*This post was written back in May 2016*
I can’t post this yet because we haven’t told any of our family/friends that we’re adopting but I just HAD to write about it. We have decided to wait to tell anyone until the home study is complete. I’ve started the adoption process before and told everyone and then backed out so I want to wait until the home study is done because then it seems the MOST REAL to me.
Adoption has been in my heart and the back of my mind since I was in high school and learned about China’s one child policy. I talked to everyone I knew about adoption back then and in my heart always planned on adopting a child from China. Of course, this was after I had my 2-4 biological children.
Well, you know what they say: “When you make plans, God laughs”. While I was deep in my struggle with infertility, adoption was the last thing on my mind. After our second failed treatment, I started thinking about adoption but this time I wanted to adopt domestically, and not a newborn, but a child from the system who NEEDED a loving family and home.
I started looking into adoption and foster care when we were living in Alabama. I started making plans and guess what? Yep, God laughed! We were blessed to move to Colorado and start our own business and once again adoption was far from my mind.

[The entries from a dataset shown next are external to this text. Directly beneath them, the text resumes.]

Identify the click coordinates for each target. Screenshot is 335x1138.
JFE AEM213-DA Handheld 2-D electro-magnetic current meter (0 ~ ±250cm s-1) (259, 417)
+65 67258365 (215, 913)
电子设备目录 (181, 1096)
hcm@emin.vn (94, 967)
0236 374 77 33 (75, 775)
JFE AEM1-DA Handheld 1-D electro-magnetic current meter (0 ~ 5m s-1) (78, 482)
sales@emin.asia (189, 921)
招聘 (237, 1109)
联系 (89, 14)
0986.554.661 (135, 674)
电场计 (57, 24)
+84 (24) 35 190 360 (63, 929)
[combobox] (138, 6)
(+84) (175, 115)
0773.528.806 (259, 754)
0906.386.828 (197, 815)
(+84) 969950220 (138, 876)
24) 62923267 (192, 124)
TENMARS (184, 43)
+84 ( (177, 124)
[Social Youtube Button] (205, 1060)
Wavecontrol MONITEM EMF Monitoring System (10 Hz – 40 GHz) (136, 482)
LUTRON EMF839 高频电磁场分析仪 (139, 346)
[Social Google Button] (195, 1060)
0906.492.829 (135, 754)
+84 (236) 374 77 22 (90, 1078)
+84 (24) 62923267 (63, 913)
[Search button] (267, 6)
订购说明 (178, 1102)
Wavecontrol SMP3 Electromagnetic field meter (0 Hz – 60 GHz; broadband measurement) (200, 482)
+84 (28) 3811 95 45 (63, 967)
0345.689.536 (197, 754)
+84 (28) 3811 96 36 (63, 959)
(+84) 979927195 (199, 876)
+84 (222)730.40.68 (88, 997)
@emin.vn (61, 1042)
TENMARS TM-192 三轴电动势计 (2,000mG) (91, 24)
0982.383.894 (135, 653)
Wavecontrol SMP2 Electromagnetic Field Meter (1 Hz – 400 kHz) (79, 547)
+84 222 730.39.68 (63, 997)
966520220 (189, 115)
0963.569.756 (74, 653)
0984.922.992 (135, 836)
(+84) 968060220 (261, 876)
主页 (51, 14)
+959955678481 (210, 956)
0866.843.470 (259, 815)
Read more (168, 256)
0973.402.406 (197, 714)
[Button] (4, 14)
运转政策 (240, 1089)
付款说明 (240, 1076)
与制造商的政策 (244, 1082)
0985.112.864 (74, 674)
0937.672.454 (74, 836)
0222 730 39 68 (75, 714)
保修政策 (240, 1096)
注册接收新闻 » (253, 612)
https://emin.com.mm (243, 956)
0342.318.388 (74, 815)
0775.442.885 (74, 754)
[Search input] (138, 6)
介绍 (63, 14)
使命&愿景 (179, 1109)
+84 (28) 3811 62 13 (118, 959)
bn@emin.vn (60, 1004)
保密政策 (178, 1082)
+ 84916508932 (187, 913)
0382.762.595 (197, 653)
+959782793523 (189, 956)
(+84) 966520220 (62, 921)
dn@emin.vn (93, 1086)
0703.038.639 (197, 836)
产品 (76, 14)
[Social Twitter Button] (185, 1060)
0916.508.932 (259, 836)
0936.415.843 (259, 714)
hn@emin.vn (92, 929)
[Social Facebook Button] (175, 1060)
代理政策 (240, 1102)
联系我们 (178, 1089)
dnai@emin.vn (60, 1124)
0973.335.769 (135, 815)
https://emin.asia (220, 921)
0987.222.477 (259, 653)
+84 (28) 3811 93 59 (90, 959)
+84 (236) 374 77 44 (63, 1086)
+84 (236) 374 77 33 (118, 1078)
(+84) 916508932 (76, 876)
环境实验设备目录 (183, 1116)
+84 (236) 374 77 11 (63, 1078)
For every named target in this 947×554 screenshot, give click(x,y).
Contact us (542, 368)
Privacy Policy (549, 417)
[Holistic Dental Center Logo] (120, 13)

About a year or so after the move, we started thinking about kids again. We were truly up in the air about trying treatments or adopting. But once again I just felt this STRONG pull towards adoption and not international adoption, not domestic infant adoption but foster care adoption.
So I began researching again and found a Christian agency. When I called them, the girl on the other end made me feel SO comfortable. We started the paperwork and she got promoted and wasn’t our caseworker anymore. Every time I called I spoke to a different person and no one seemed 100% sure what was going on. I became incredibly uncomfortable and we decided to walk away.
One of the things I’ve learned now is that foster care adoption is the LEAST expensive form of adoption and so a lot of agencies just aren’t interested in doing it. It’s not lucrative enough so some agencies feel that it’s not worth their time. (Sidenote: We ARE NOT choosing foster care adoption because of the cost. We would be willing to spend the money if we felt that international adoption was our course but we just don’t feel that way. Time and time again our hearts have been led to domestic foster care adoption.)
At the beginning of this year, the kid conversation came up again. We decided at first to look into fertility treatments but doctors are so expensive and at the end of day, I just DIDN’T want to put my body through that again. If God blesses us to get pregnant naturally, we’d be happy but we are just NOT comfortable going through treatments again.
So again, adoption filled my heart and mind. I did more research, called more agencies and finally settled on one. She was so positive about foster care adoption (or waiting child adoption) and I felt so comfortable. We’ve had a few bumps but I KNOW in my heart this is the agency we NEED to be with and our child(ren) are out there waiting for us.